## PROBLEMS
A) In the mom blog post, where did the writer meet her husband?
B) Keep writing the mom blog post, picking up right after its final sentence.

## DOCUMENT EXTRACT

"""

Until #2 was born. I don’t think I’d give him any big awards for being a super sleeper. But he’d give in easily. No nightly battles or naptime struggles. Eating however, is where he has chosen to exercise his power. Other than any dessert type thing the only things I can count on him to eat are frozen waffles, bacon, raisins and pizza. Recently I’ve gotten him to eat Cheerios and occasionally part of a banana and a clementine orange. So I wasn’t surprised last weekend when he woke up demanding ICE CREAM for breakfast.

He’s 2, so everything is highly dramatic and when he didn’t get ice cream for breakfast (even though we have NEVER HAD ICE CREAM FOR BREAKFAST!) it was a big fit. So I tried “time out” the super nanny way. But since I was solo parenting, continuing to put him back in the corner when he ran out was NOT happening. And I hadn’t finished my coffee yet, I took him up to his room and put him in the pack n play (where he sleeps...long story).

I let some time go by and went back to rescue him. I’d noticed he’d been very quiet, which is strange. He was sitting bare-a**ed with all the blankets, diaper, pants all thrown out. He looked quite pleased. “Woman, if you don’t get me ice cream for breakfast, I WILL take my diaper off in time out.”

Luckily the diaper was dry. But still: butt on the bed. Gross. That’s when I had to make the decision NOT to freak out. Because that’s like basically telling him - oh yeah, that really pisses mom off, you should definitely do it again. But my poker face ain’t winning any awards. So at nap time, same thing happened. He found my Achilles heel.
That night he went to bed wearing a onesie I thankfully found and we haven’t had any of that since. And you know what he demanded for breakfast the next morning? McDonalds!

Zzzzzzzzzzzzzzzzzzzzzzzzzzzzzzzzzzzzzzzz…..

Saturday, February 15, 2014

Intro to Judge

So that was probably a strange blog intro. This will hopefully be better.


That’s kind of scary: A Blog Intro. So official. Eeek.


I’m a Catholic mom and wife of two boys. I’m also a high school teacher. My role as a working mom hasn’t always been a role of gracious acceptance. I haven’t always been good with it. Or even Ok with it. But after much grinding and gnashing of teeth my family and I have found our way with it and I really love my job. I’ve gotten pretty good at my job. And I’ve gotten better at juggling. Or at least I accept juggling and dropping and falling down crying will happen and go with it...usually.


But that’s a post for another time.


I was raised Catholic and have practiced it all my life. I went to the University of Dallas. I met my husband on Catholic Match. Our kids are named ridiculously Catholic-ish names. That’s us. I think all moms feel like they’re doing it on an island a lot of times. And many more wise writers than I have blogged about the internet bringing people together.


I have gleaned much from the internets of mommy bloggers and my adult faith life has been formed to a degree with these real women sharing their lives with me.


Sometimes we all feel a little island like, right? More times than I could count, I wished there were more (or some?!) faith-filled, funny, and excellent working mommy blogger blogs.  Where’s mine? And then I remember, who has time for that? I think I’ll just keep reading everyone else’s. Obviously they’re much smarter and funnier and have better grammar than me.


But I think I’ve been selling myself short. And overly conscious of the judging. No one ever told me that moms that worked were doing it wrong. But somewhere along the way I got that in my head. And sometimes those things in your head just hard to delete. Or maybe I just have a hard head.

"""

## MATERIAL SUPPLIED
"""

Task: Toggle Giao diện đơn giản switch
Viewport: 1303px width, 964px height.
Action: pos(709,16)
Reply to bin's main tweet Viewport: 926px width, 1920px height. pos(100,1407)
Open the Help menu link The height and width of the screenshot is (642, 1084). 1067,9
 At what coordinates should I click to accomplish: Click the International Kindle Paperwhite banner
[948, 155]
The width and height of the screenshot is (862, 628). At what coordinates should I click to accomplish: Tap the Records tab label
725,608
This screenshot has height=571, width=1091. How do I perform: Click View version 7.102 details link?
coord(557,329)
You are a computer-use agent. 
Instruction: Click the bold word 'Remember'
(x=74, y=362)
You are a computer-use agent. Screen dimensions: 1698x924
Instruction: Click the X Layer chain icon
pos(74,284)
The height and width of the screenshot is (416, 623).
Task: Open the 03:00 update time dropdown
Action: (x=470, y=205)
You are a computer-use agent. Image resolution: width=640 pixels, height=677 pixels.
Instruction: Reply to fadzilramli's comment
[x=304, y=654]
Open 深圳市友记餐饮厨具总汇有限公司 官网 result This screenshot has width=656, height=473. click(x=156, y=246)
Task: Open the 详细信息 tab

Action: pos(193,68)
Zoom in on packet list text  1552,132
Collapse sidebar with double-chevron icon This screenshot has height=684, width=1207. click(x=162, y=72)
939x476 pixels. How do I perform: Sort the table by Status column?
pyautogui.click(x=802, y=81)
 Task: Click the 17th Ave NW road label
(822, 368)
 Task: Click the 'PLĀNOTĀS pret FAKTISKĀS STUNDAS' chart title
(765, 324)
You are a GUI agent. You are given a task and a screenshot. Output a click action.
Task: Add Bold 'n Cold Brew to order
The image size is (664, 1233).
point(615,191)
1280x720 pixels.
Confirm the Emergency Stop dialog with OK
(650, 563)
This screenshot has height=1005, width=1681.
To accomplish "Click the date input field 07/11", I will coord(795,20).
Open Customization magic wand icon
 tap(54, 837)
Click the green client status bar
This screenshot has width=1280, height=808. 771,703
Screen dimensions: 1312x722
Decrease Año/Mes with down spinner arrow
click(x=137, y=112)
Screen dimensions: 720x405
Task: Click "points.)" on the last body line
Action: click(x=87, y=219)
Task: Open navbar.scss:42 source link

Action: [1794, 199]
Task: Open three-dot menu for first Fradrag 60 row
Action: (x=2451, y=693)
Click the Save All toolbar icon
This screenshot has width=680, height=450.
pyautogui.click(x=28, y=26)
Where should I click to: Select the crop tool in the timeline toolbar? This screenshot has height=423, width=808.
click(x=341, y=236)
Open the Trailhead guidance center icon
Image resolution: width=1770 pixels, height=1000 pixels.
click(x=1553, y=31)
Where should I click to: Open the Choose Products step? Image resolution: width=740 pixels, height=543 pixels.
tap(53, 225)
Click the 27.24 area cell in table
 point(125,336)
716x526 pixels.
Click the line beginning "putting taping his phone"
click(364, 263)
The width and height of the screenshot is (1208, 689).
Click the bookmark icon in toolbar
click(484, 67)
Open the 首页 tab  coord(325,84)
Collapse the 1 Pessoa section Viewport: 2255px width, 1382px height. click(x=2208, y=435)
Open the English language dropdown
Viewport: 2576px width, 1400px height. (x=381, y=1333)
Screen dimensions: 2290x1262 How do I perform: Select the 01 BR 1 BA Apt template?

"""

## ANSWERS FOR THE TASKS
A) Catholic Match

B)
But it’s the weekend. And the kids are in bed. I’m surviving a weekend of my husband away on business. And I want to catch up on some House of Cards with a glass of wine. So judge away or look away. Blog #2 in the bag.

Because of Edel

When you’ve been reading blogs pretty much since their invention, starting one is a little dautnting. Before the book of facs and instant grams and when tweets came from birds, I was reading.


I was reading Jen before she was Catholic, when it was something about Et Tu? I read Deb before I had any idea she was a cook - when she seemed like a real life Sex in the City character to my single southern girlness. I’ve wanted to win a trip to Ree’s lodge for years. I’ve been lurking around the internet with the best of them.


So starting one myself. Putting it out there. Doing the time. Writing the words. Well, it just seems like everyone says things. A lot of things. So what does the internet need one more of MY bloggerishness? Probably not. But then I signed up Edel Gathering.


Like I said, I’ve been following Jen for probably 7 or 8 years. So when she and Hallie announced they were putting together this Catholicish Mommyish event, I almost peed myself.


And my sweet husband, knowing how much these people are a part of my life, said OK. I woke up the morning of February 12th with an angry toddler and a fighting first grader. I  had slept through both my two, get-your-lazy-butt-to-the-gym-alarms. I scratched my husband’s truck as I backed out to head to work. I drove into the parking lot thinking, “Oh well. All my people will be in Austin this summer. And I’ll be just up the road in Dallas. I’ll survive.”


But it worked out. I got a precious ticket. Yeah!


It occurred to me as the days went on - as I texted my sisters and called my mom - hmmmm...I’m going to this. And the introverted part of me started to worry. I just signed up and paid good money to go to a weekend long party with people that I don’t actually KNOW.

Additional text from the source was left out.